One of the major implications of the 1983 floating of the Australian dollar was that fiscal policy became less powerful than monetary policy. Any fiscal expansion (i.e. stimulus) would put pressure on domestic interest rates, attracting money into Australia (some of which is purchasing the bonds financing the stimulus), raising the Australian dollar and ultimately suppressing activity in trade-exposed sectors.

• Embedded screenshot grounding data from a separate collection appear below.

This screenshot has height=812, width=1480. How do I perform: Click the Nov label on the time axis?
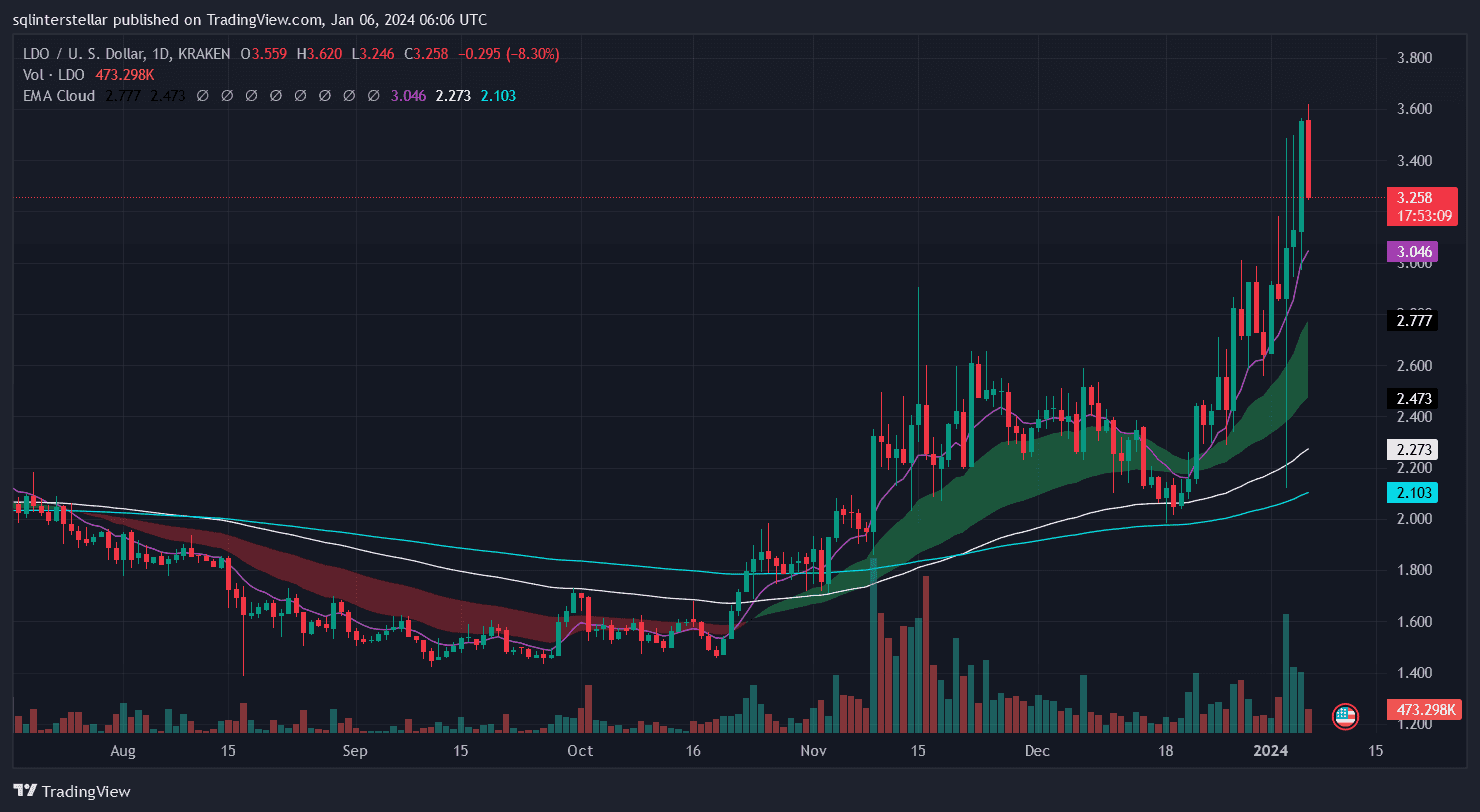(813, 751)

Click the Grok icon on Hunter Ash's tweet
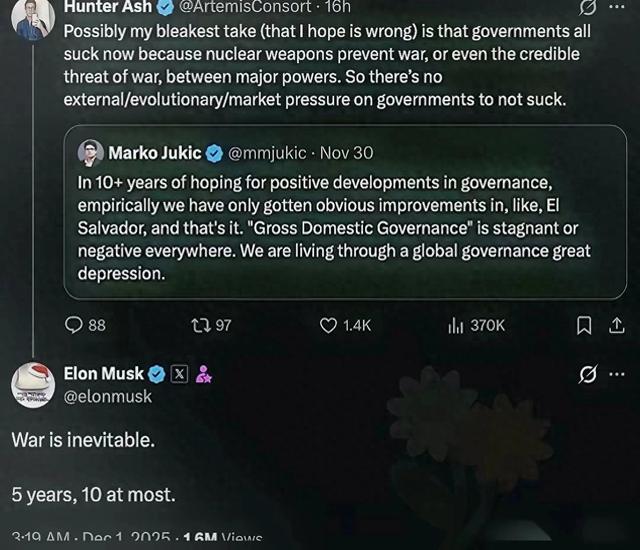588,6
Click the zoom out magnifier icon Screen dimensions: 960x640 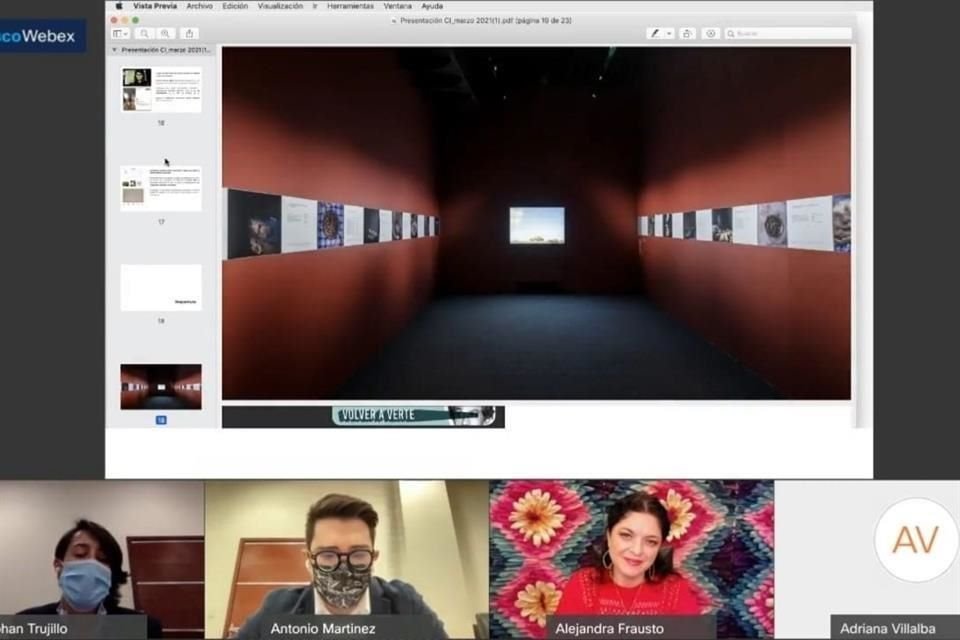145,33
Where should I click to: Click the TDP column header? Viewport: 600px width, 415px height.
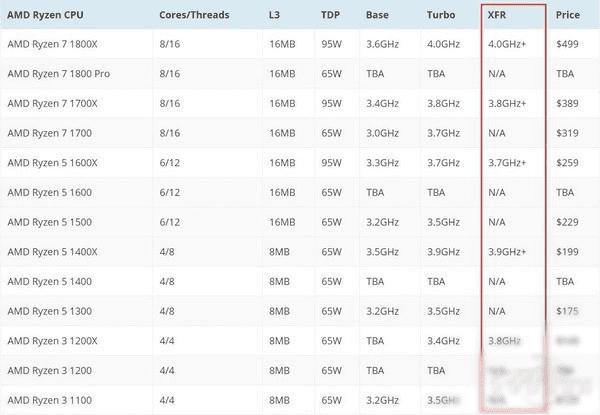point(330,16)
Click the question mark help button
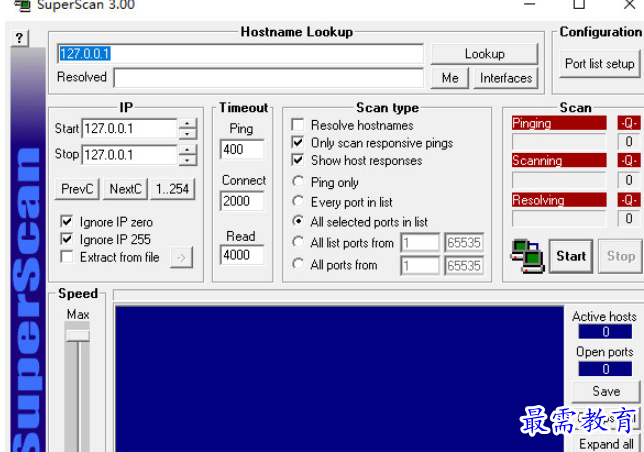 (x=19, y=38)
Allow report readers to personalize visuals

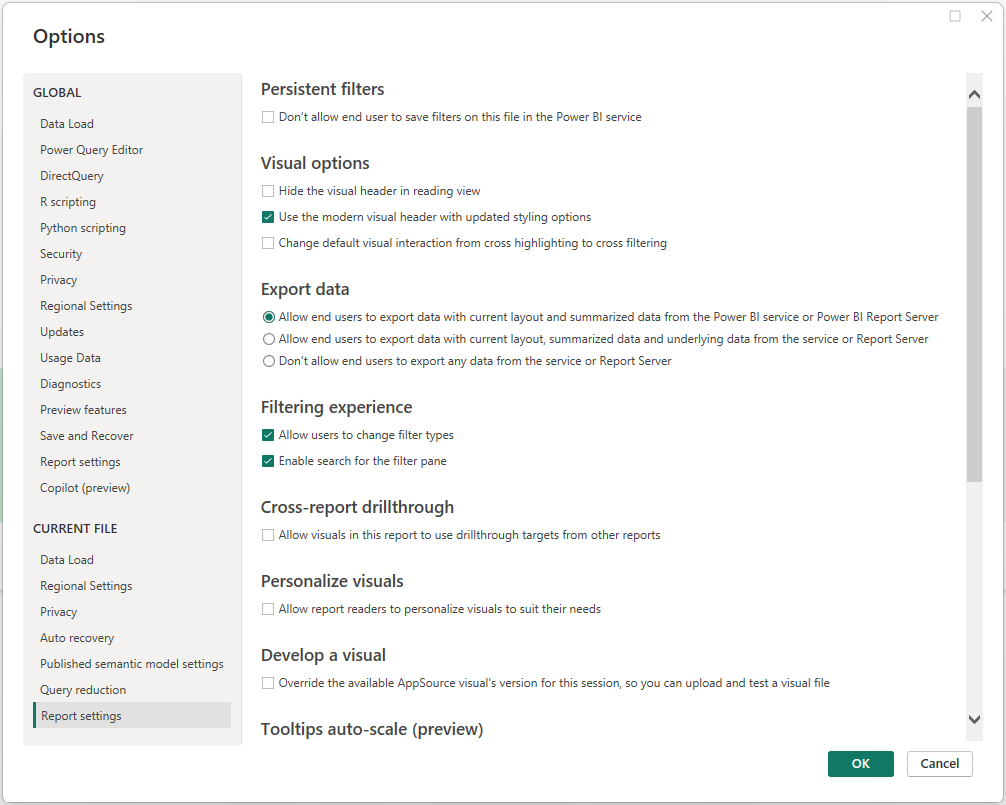click(x=268, y=609)
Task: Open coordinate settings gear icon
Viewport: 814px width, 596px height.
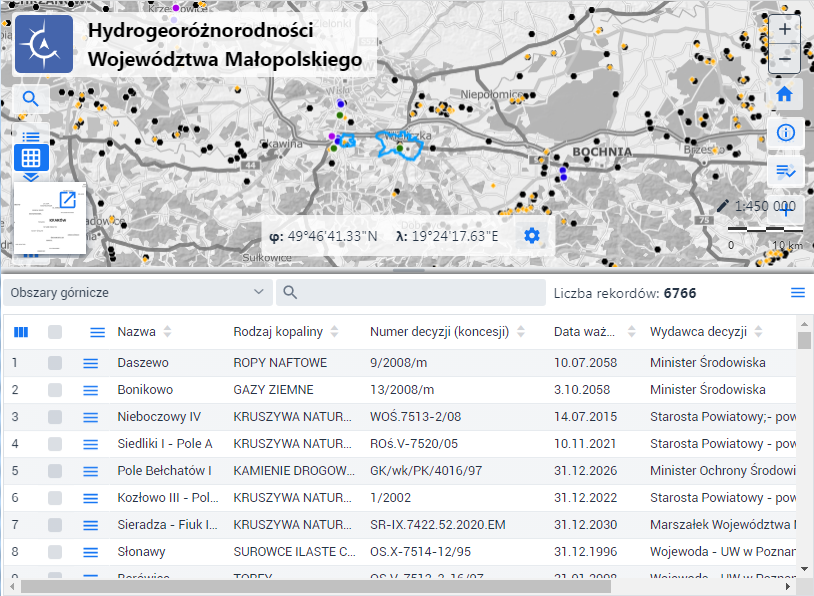Action: click(532, 236)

This was obvious to a number of observers at the time of the Government’s stimulus packages in 2008-09, including Professor Warwick McKibbin, formerly of the RBA Board, who is quoted in the Australian this morning (Labor’s great financial crisis split with RBA):

…Professor McKibbin – who has argued that the scale of Labor’s stimulus had contributed to overheating the economy during its recovery from the GFC – said Australia’s performance during and since the crisis vindicated his position at the time.

“That’s why you want the Reserve Bank to be independent from both Treasury and government,” Professor McKibbin said. “It would have been good if the government had listened to my advice on fiscal policy at the time. We wouldn’t be facing what we do now, which is an exacerbation of the two-speed economy.

“Right now we should be running surpluses and extracting demand from the economy to reduce pressures on the non-mining sectors.”

McKibbin is spot on, though I can understand it would have required more than the usual sang froid among Treasury officials not to go along with the stimulus package, given that it truly did appear to many at the time that the world was on the brink of another depression.